Aim of the task
Quote the full listing word for word.

Data section
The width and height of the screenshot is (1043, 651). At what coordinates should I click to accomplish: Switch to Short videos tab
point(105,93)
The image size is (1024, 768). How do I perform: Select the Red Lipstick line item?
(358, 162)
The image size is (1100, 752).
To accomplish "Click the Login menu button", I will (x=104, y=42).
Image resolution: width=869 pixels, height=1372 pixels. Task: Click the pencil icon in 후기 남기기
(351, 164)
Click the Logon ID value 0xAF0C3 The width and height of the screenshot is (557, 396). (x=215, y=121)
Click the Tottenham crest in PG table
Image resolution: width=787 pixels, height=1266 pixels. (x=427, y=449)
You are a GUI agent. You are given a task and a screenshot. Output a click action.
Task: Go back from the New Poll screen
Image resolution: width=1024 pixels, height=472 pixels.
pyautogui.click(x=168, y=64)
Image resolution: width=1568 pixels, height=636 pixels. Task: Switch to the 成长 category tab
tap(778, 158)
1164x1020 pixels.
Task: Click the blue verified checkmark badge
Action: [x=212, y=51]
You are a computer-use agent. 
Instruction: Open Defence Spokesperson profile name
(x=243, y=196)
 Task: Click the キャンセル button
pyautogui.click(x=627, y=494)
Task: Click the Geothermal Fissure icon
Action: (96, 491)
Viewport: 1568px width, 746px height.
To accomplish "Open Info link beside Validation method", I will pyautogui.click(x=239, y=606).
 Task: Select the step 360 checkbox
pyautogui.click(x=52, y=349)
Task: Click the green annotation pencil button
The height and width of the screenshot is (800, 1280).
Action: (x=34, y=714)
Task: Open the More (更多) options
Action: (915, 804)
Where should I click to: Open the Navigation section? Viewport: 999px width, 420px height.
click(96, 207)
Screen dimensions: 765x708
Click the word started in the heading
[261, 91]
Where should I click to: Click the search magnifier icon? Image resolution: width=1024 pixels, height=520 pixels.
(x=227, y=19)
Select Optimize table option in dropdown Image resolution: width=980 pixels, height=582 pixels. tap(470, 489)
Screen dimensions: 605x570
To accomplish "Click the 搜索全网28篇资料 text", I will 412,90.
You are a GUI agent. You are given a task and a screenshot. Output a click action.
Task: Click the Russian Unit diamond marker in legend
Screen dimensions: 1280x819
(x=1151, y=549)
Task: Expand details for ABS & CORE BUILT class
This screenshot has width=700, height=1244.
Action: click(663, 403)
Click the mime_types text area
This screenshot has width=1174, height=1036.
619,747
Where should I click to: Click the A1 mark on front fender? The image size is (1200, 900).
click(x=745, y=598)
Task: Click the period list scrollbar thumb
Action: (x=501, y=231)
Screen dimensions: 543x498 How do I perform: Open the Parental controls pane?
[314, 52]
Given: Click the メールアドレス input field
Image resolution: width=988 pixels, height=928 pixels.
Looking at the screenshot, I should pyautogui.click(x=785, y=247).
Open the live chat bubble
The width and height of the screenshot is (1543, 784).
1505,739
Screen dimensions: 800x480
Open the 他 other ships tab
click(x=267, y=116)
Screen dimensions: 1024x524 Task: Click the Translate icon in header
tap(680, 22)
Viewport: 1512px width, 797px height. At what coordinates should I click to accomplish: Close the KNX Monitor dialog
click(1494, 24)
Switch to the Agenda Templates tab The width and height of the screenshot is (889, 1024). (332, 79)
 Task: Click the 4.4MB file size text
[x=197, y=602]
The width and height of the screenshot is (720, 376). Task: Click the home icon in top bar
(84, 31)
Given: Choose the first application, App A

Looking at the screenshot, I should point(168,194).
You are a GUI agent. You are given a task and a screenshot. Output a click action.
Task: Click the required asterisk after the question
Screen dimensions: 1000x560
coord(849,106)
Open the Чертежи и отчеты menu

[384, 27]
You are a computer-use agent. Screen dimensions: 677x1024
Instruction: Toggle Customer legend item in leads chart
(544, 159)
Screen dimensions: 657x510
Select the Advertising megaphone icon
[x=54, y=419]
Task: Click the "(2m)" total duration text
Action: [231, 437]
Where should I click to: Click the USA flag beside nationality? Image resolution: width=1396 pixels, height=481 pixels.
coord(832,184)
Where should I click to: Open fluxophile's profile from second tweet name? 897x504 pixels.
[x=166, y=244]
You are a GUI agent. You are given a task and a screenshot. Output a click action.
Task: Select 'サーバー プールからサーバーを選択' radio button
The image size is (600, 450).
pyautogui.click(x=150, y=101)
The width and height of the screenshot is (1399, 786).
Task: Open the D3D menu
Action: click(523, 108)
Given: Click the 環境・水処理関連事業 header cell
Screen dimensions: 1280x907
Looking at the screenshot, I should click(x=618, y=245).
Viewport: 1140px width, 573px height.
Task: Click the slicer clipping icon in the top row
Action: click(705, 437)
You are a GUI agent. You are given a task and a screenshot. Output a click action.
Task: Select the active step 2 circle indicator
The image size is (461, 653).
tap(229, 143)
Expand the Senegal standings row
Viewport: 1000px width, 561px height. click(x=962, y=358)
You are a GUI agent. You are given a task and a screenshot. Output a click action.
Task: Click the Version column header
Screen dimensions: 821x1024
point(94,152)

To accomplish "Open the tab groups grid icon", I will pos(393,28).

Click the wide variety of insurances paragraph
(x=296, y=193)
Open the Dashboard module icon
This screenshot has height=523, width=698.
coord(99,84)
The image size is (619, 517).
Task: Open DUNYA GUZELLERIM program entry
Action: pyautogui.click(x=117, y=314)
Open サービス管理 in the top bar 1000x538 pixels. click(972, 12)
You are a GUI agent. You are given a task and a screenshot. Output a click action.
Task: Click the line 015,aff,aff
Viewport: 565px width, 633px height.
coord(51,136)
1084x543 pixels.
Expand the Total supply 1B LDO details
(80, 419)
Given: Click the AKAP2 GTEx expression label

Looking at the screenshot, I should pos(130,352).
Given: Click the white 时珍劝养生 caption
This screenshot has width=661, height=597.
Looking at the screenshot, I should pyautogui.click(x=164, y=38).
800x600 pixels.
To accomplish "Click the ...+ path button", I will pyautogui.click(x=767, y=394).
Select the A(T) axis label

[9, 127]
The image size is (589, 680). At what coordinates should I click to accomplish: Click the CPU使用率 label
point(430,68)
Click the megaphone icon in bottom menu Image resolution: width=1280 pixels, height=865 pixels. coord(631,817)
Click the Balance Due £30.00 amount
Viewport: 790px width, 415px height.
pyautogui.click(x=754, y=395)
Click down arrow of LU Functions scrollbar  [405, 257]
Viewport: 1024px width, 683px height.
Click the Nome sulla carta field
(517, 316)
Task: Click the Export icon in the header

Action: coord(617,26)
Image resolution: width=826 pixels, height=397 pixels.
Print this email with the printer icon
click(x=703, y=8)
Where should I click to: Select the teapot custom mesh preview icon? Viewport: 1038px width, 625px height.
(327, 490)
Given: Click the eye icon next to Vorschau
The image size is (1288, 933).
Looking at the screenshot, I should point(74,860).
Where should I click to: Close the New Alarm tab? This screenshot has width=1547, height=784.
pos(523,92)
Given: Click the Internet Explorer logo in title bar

Result of this exercise
The width and height of the screenshot is (1043, 651). At what coordinates should I click to accomplish: Switch to Short videos tab
point(105,93)
The image size is (1024, 768). How do I perform: Select the Red Lipstick line item?
(358, 162)
The image size is (1100, 752).
To accomplish "Click the Login menu button", I will (x=104, y=42).
Image resolution: width=869 pixels, height=1372 pixels. Task: Click the pencil icon in 후기 남기기
(351, 164)
Click the Logon ID value 0xAF0C3 The width and height of the screenshot is (557, 396). (x=215, y=121)
Click the Tottenham crest in PG table
Image resolution: width=787 pixels, height=1266 pixels. (x=427, y=449)
You are a GUI agent. You are given a task and a screenshot. Output a click action.
Task: Go back from the New Poll screen
Image resolution: width=1024 pixels, height=472 pixels.
pyautogui.click(x=168, y=64)
Image resolution: width=1568 pixels, height=636 pixels. Task: Switch to the 成长 category tab
tap(778, 158)
1164x1020 pixels.
Task: Click the blue verified checkmark badge
Action: [x=212, y=51]
You are a computer-use agent. 
Instruction: Open Defence Spokesperson profile name
(x=243, y=196)
 Task: Click the キャンセル button
pyautogui.click(x=627, y=494)
Task: Click the Geothermal Fissure icon
Action: (96, 491)
Viewport: 1568px width, 746px height.
To accomplish "Open Info link beside Validation method", I will pyautogui.click(x=239, y=606).
 Task: Select the step 360 checkbox
pyautogui.click(x=52, y=349)
Task: Click the green annotation pencil button
The height and width of the screenshot is (800, 1280).
Action: (x=34, y=714)
Task: Open the More (更多) options
Action: (915, 804)
Where should I click to: Open the Navigation section? Viewport: 999px width, 420px height.
click(96, 207)
Screen dimensions: 765x708
Click the word started in the heading
[261, 91]
Where should I click to: Click the search magnifier icon? Image resolution: width=1024 pixels, height=520 pixels.
(x=227, y=19)
Select Optimize table option in dropdown Image resolution: width=980 pixels, height=582 pixels. tap(470, 489)
Screen dimensions: 605x570
To accomplish "Click the 搜索全网28篇资料 text", I will 412,90.
You are a GUI agent. You are given a task and a screenshot. Output a click action.
Task: Click the Russian Unit diamond marker in legend
Screen dimensions: 1280x819
(x=1151, y=549)
Task: Expand details for ABS & CORE BUILT class
This screenshot has width=700, height=1244.
Action: click(663, 403)
Click the mime_types text area
This screenshot has width=1174, height=1036.
619,747
Where should I click to: Click the A1 mark on front fender? The image size is (1200, 900).
click(x=745, y=598)
Task: Click the period list scrollbar thumb
Action: (x=501, y=231)
Screen dimensions: 543x498 How do I perform: Open the Parental controls pane?
[314, 52]
Given: Click the メールアドレス input field
Image resolution: width=988 pixels, height=928 pixels.
Looking at the screenshot, I should pyautogui.click(x=785, y=247).
Open the live chat bubble
The width and height of the screenshot is (1543, 784).
1505,739
Screen dimensions: 800x480
Open the 他 other ships tab
click(x=267, y=116)
Screen dimensions: 1024x524 Task: Click the Translate icon in header
tap(680, 22)
Viewport: 1512px width, 797px height. At what coordinates should I click to accomplish: Close the KNX Monitor dialog
click(1494, 24)
Switch to the Agenda Templates tab The width and height of the screenshot is (889, 1024). (332, 79)
 Task: Click the 4.4MB file size text
[x=197, y=602]
The width and height of the screenshot is (720, 376). Task: Click the home icon in top bar
(84, 31)
Given: Choose the first application, App A

Looking at the screenshot, I should point(168,194).
You are a GUI agent. You are given a task and a screenshot. Output a click action.
Task: Click the required asterisk after the question
Screen dimensions: 1000x560
coord(849,106)
Open the Чертежи и отчеты menu

[384, 27]
You are a computer-use agent. Screen dimensions: 677x1024
Instruction: Toggle Customer legend item in leads chart
(544, 159)
Screen dimensions: 657x510
Select the Advertising megaphone icon
[x=54, y=419]
Task: Click the "(2m)" total duration text
Action: [231, 437]
Where should I click to: Click the USA flag beside nationality? Image resolution: width=1396 pixels, height=481 pixels.
coord(832,184)
Where should I click to: Open fluxophile's profile from second tweet name? 897x504 pixels.
[x=166, y=244]
You are a GUI agent. You are given a task and a screenshot. Output a click action.
Task: Select 'サーバー プールからサーバーを選択' radio button
The image size is (600, 450).
pyautogui.click(x=150, y=101)
The width and height of the screenshot is (1399, 786).
Task: Open the D3D menu
Action: click(523, 108)
Given: Click the 環境・水処理関連事業 header cell
Screen dimensions: 1280x907
Looking at the screenshot, I should click(x=618, y=245).
Viewport: 1140px width, 573px height.
Task: Click the slicer clipping icon in the top row
Action: click(705, 437)
You are a GUI agent. You are given a task and a screenshot. Output a click action.
Task: Select the active step 2 circle indicator
The image size is (461, 653).
tap(229, 143)
Expand the Senegal standings row
Viewport: 1000px width, 561px height. click(x=962, y=358)
You are a GUI agent. You are given a task and a screenshot. Output a click action.
Task: Click the Version column header
Screen dimensions: 821x1024
point(94,152)

To accomplish "Open the tab groups grid icon", I will pos(393,28).

Click the wide variety of insurances paragraph
(x=296, y=193)
Open the Dashboard module icon
This screenshot has height=523, width=698.
coord(99,84)
The image size is (619, 517).
Task: Open DUNYA GUZELLERIM program entry
Action: pyautogui.click(x=117, y=314)
Open サービス管理 in the top bar 1000x538 pixels. click(972, 12)
You are a GUI agent. You are given a task and a screenshot. Output a click action.
Task: Click the line 015,aff,aff
Viewport: 565px width, 633px height.
coord(51,136)
1084x543 pixels.
Expand the Total supply 1B LDO details
(80, 419)
Given: Click the AKAP2 GTEx expression label

Looking at the screenshot, I should pos(130,352).
Given: Click the white 时珍劝养生 caption
This screenshot has width=661, height=597.
Looking at the screenshot, I should pyautogui.click(x=164, y=38).
800x600 pixels.
To accomplish "Click the ...+ path button", I will pyautogui.click(x=767, y=394).
Select the A(T) axis label

[9, 127]
The image size is (589, 680). At what coordinates should I click to accomplish: Click the CPU使用率 label
point(430,68)
Click the megaphone icon in bottom menu Image resolution: width=1280 pixels, height=865 pixels. coord(631,817)
Click the Balance Due £30.00 amount
Viewport: 790px width, 415px height.
pyautogui.click(x=754, y=395)
Click down arrow of LU Functions scrollbar  [405, 257]
Viewport: 1024px width, 683px height.
Click the Nome sulla carta field
(517, 316)
Task: Click the Export icon in the header

Action: coord(617,26)
Image resolution: width=826 pixels, height=397 pixels.
Print this email with the printer icon
click(x=703, y=8)
Where should I click to: Select the teapot custom mesh preview icon? Viewport: 1038px width, 625px height.
(327, 490)
Given: Click the eye icon next to Vorschau
The image size is (1288, 933).
Looking at the screenshot, I should point(74,860).
Where should I click to: Close the New Alarm tab? This screenshot has width=1547, height=784.
pos(523,92)
Given: Click the Internet Explorer logo in title bar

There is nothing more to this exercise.